- Task objective
Provide the number of lines of the records that include "computer", with no other content.

- Entries supplied
+===+

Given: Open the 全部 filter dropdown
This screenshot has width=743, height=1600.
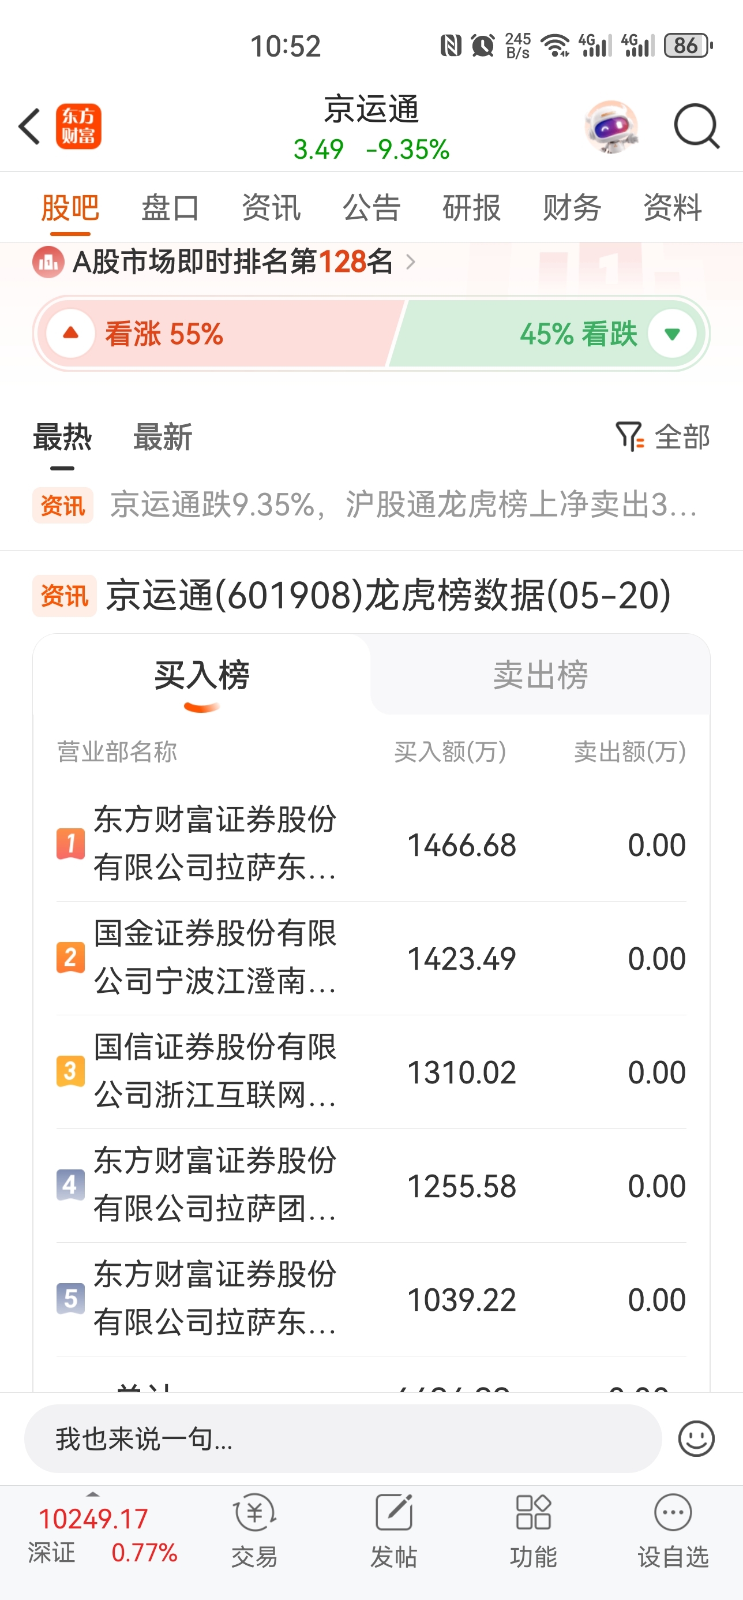Looking at the screenshot, I should pos(663,437).
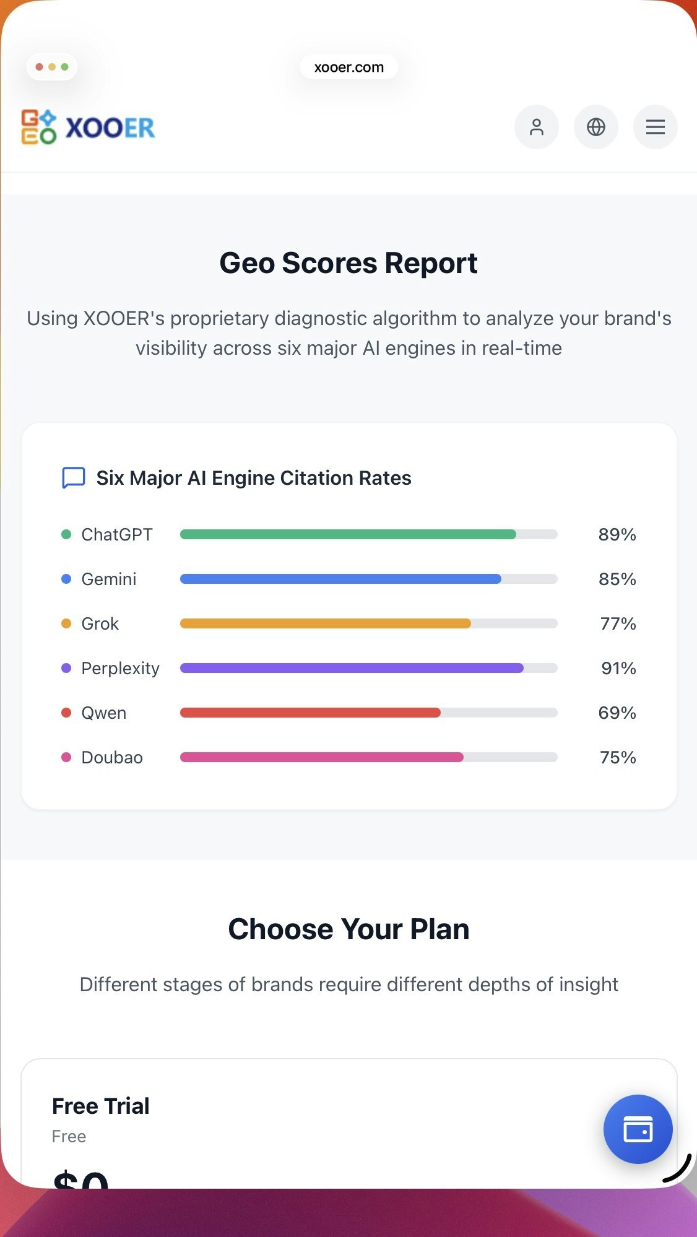Toggle the Doubao legend dot
This screenshot has height=1237, width=697.
point(66,757)
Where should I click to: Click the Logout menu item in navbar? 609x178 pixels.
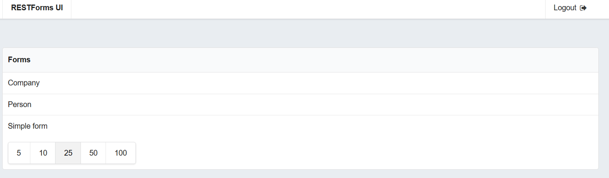[570, 8]
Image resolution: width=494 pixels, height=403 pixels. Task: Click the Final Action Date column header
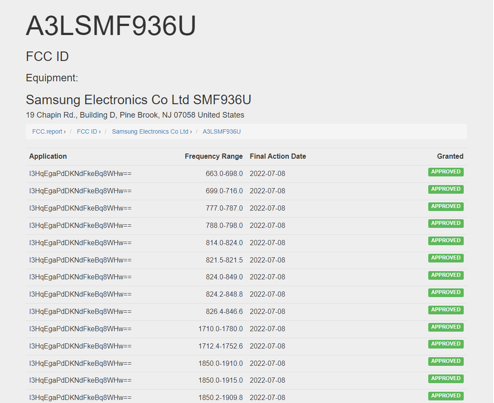278,157
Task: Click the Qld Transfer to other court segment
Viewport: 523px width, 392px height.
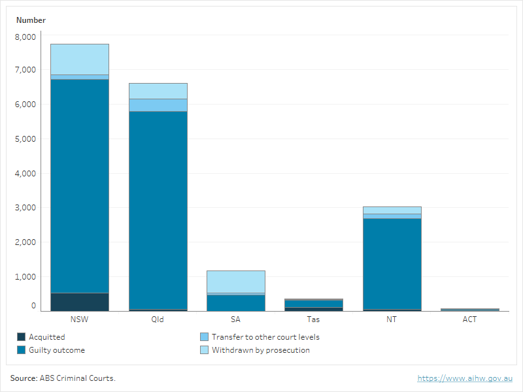Action: (x=158, y=105)
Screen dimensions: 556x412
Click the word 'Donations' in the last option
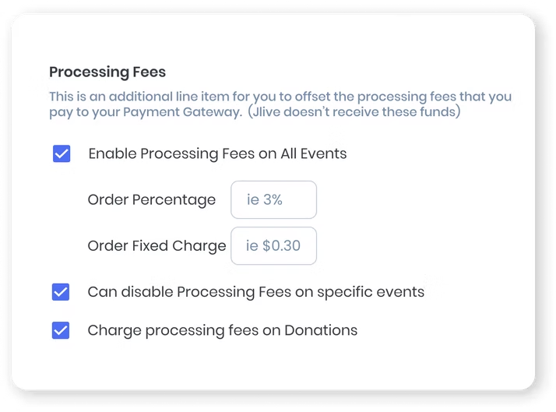click(321, 330)
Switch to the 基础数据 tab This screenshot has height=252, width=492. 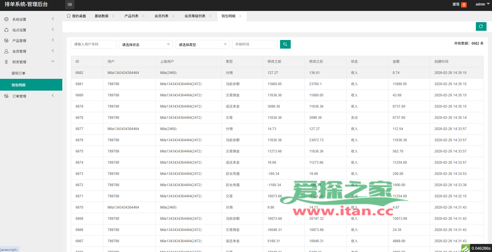(101, 16)
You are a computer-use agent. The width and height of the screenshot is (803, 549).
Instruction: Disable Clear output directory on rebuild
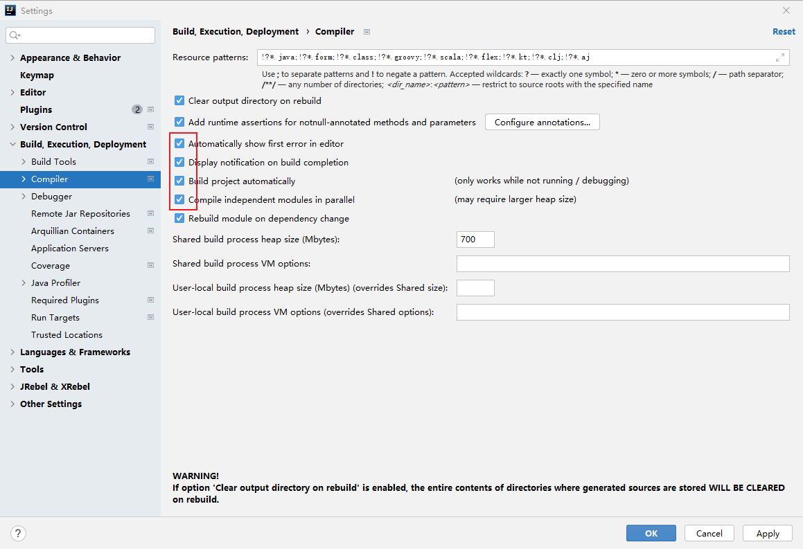coord(179,100)
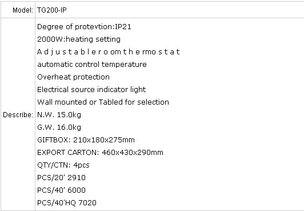Click the 2000W:heating setting text
This screenshot has width=304, height=211.
pos(79,39)
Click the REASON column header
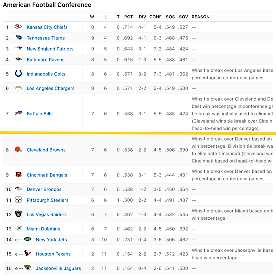The height and width of the screenshot is (276, 276). (x=201, y=17)
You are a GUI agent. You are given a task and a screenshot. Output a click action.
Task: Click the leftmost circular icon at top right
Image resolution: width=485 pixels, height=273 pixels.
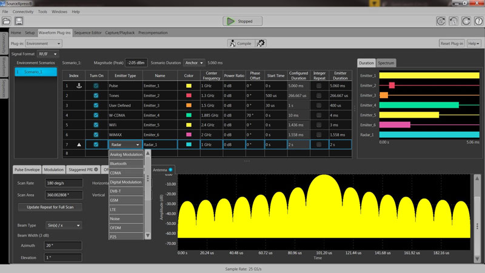pos(441,21)
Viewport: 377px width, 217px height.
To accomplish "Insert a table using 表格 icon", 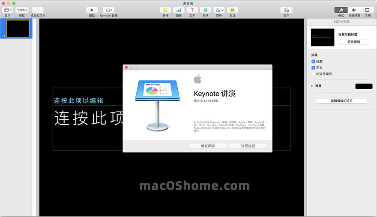I will click(165, 10).
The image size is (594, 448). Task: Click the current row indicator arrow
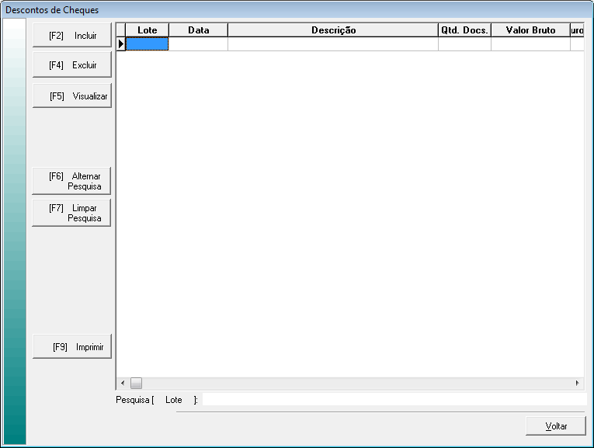coord(121,44)
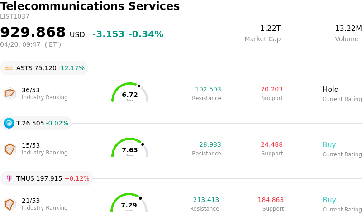Select the TMUS 197.915 ticker chip
362x221 pixels.
[47, 178]
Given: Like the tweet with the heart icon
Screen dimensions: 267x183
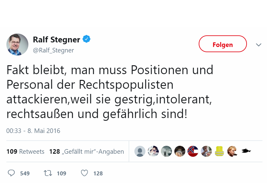Looking at the screenshot, I should point(84,173).
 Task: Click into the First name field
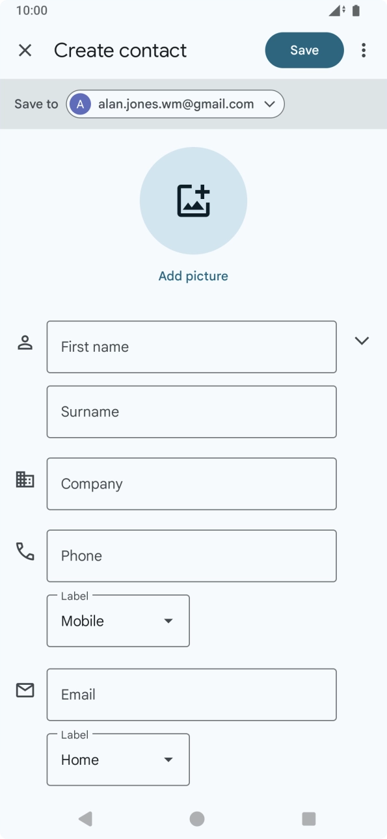(x=191, y=346)
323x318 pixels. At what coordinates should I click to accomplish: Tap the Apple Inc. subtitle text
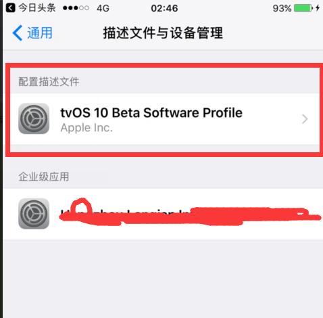tap(86, 128)
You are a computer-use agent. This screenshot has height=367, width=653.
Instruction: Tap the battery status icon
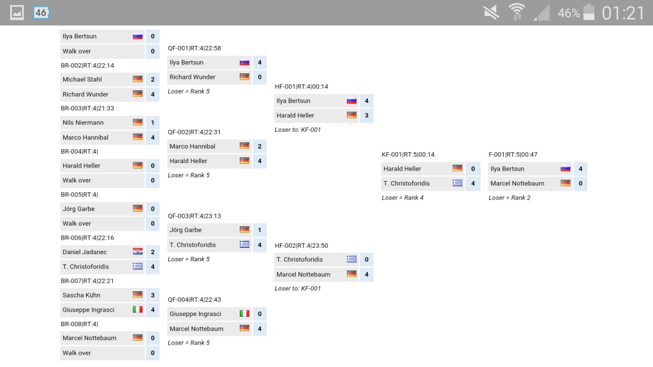point(589,12)
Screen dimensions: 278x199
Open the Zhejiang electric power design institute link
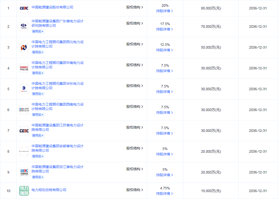57,169
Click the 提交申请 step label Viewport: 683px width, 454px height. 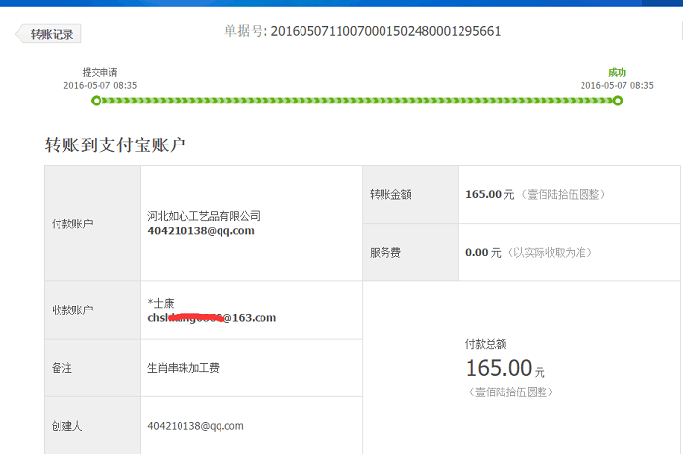(x=100, y=72)
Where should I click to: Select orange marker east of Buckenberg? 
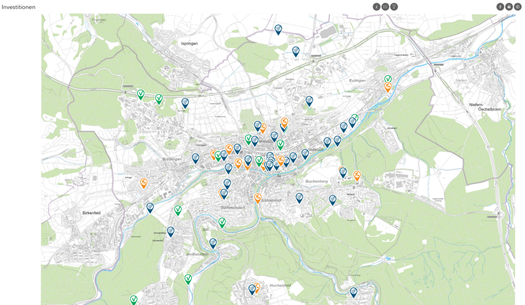click(x=357, y=175)
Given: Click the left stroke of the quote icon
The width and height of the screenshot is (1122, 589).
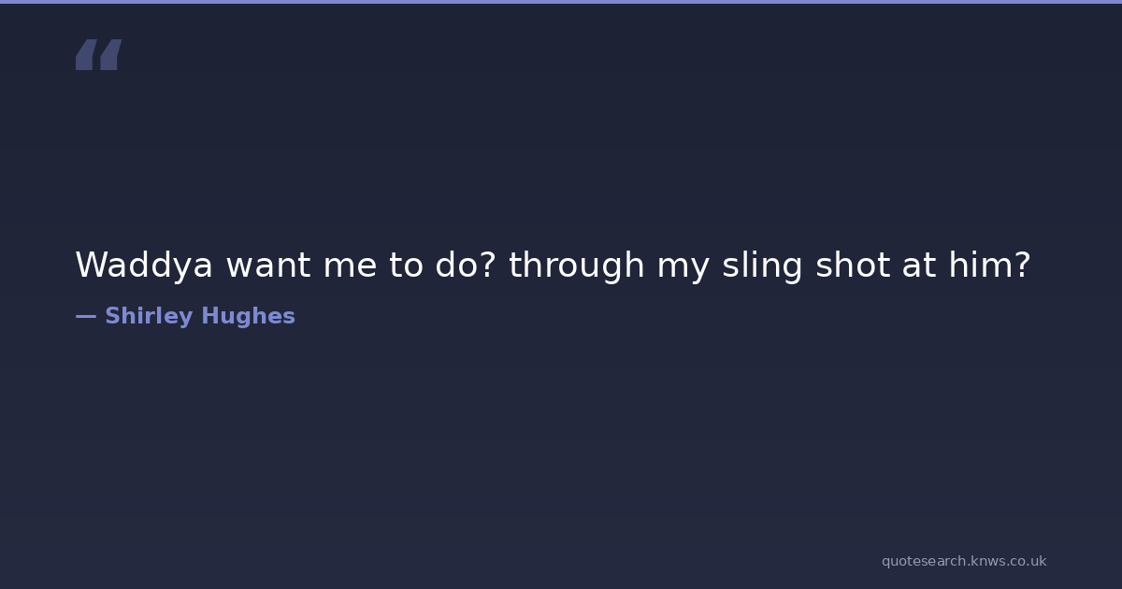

+===+

- Response area
2